Work and family: associations with long-term sick-listing in Swedish women – a case-control study

Hélène Sandmark

Author Affiliations

Department of Public Health Sciences, Division of Occupational Medicine, Karolinska Institutet, Stockholm, Sweden

Department of Health Sciences, Public Health Science, Örebro University, Örebro, Sweden

BMC Public Health 2007, 7:287  doi:10.1186/1471-2458-7-287

Published: 11 October 2007

Abstract

Background

The number of Swedish women who are long-term sick-listed is high, and twice as high as for men. Also the periods of sickness absence have on average been longer for women than for men. The objective of this study was to investigate the associations between factors in work- and family life and long-term sick-listing in Swedish women.

Methods

This case-control study included 283 women on long-term sick-listing ≥90 days, and 250 female referents, randomly chosen, living in five counties in Sweden. Bivariate and multivariate logistic regression analyses with odds ratios were calculated to estimate the associations between long-term sick-listing and factors related to occupational work and family life.

Results

Long-term sick-listing in women is associated with self-reported lack of competence for work tasks (OR 2.42 1.23–11.21 log reg), workplace dissatisfaction (OR 1.89 1.14–6.62 log reg), physical workload above capacity (1.78 1.50–5.94), too high mental strain in work tasks (1.61 1.08–5.01 log reg), number of employers during work life (OR 1.39 1.35–4.03 log reg), earlier part-time work (OR 1.39 1.18–4.03 log reg), and lack of influence on working hours (OR 1.35 1.47–3.86 log reg). A younger age at first child, number of children, and main responsibility for own children was also found to be associated with long-term sick-listing.

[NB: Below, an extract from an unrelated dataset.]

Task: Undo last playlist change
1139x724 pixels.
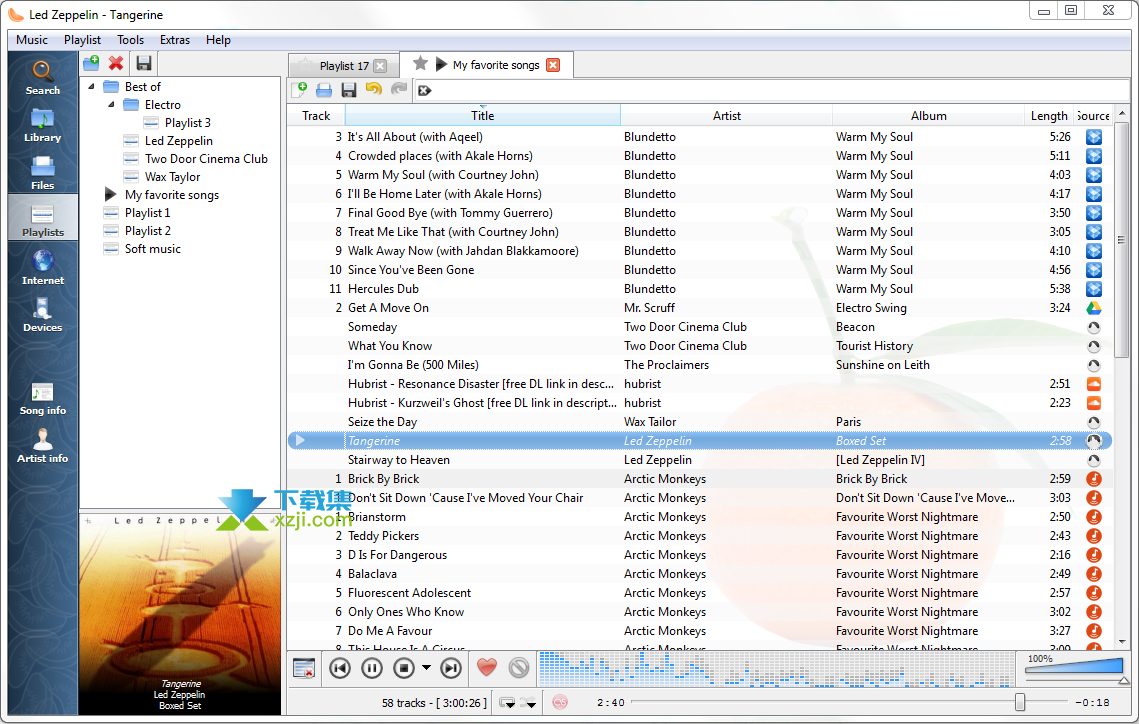Action: click(374, 90)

Almost all of the sick-listed women (93%) wanted to return to working life, and 54% reported they could work immediately if adjustments at work or part-time work were possible.

Conclusion

Factors in work and in family life could be important to consider to prevent women from being long-term sick-listed and promote their opportunities to remain in working life. Measures ought to be taken to improve their mobility in work life and control over decisions and actions regarding theirs lives.